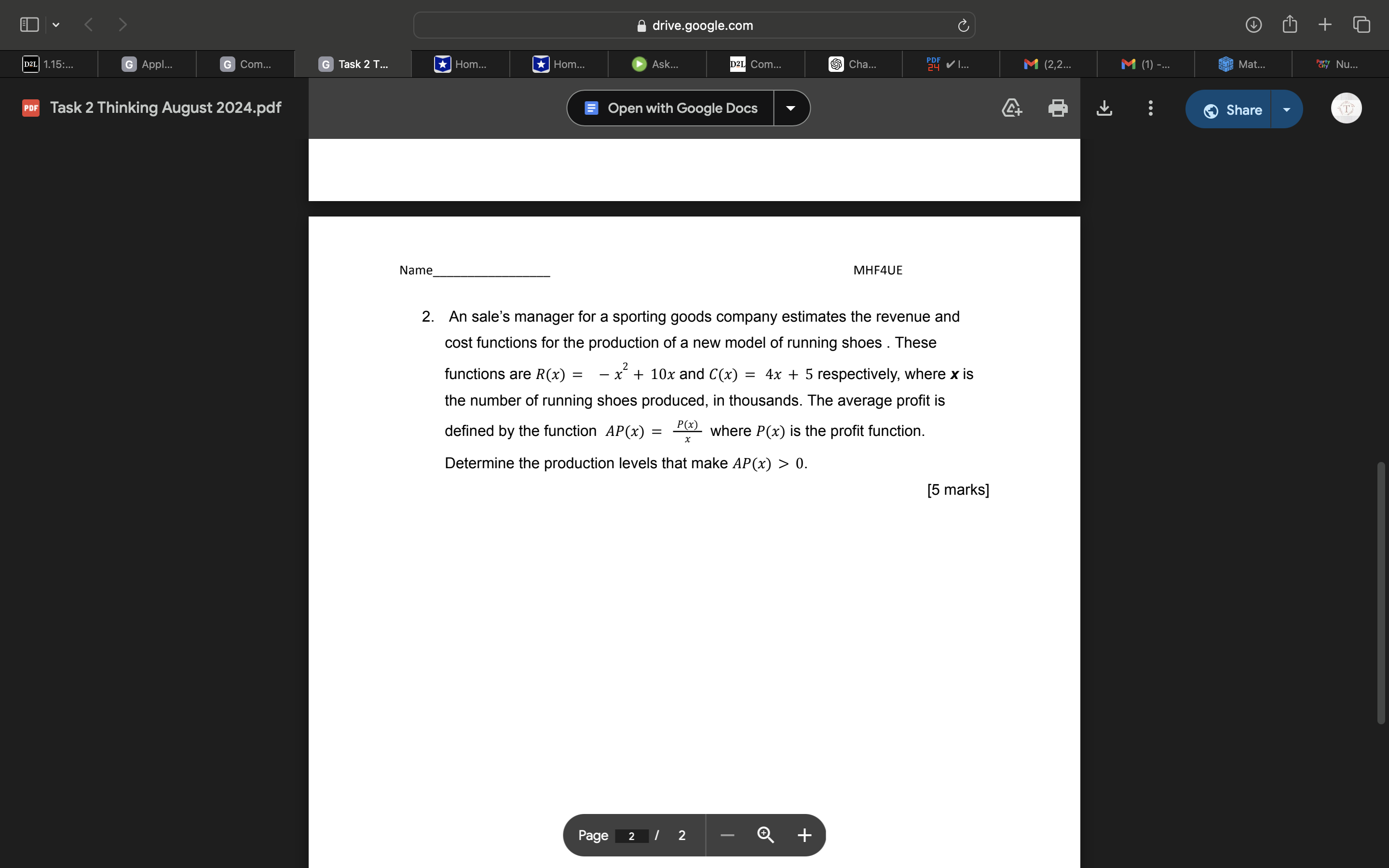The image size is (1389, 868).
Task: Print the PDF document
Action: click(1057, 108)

--

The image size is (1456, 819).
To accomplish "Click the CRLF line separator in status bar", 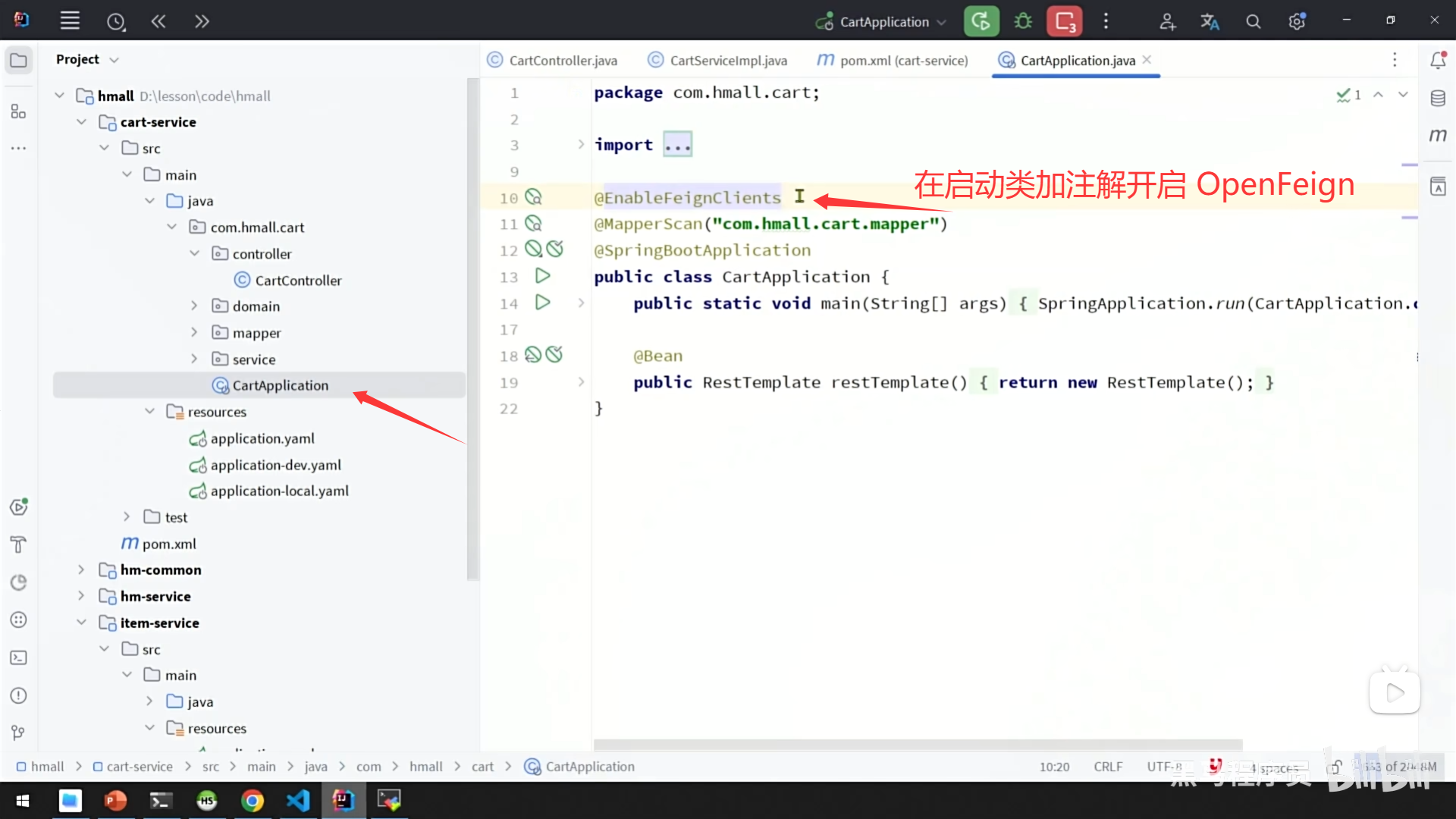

* _WORK TASK_: Look above for the line with "The image size is (1456, 819)." and the line with "the CRLF line". Give again exactly those two lines and all lines between them, pictures excluded.

* _FINISHED TASK_:
The image size is (1456, 819).
To accomplish "Click the CRLF line separator in status bar", 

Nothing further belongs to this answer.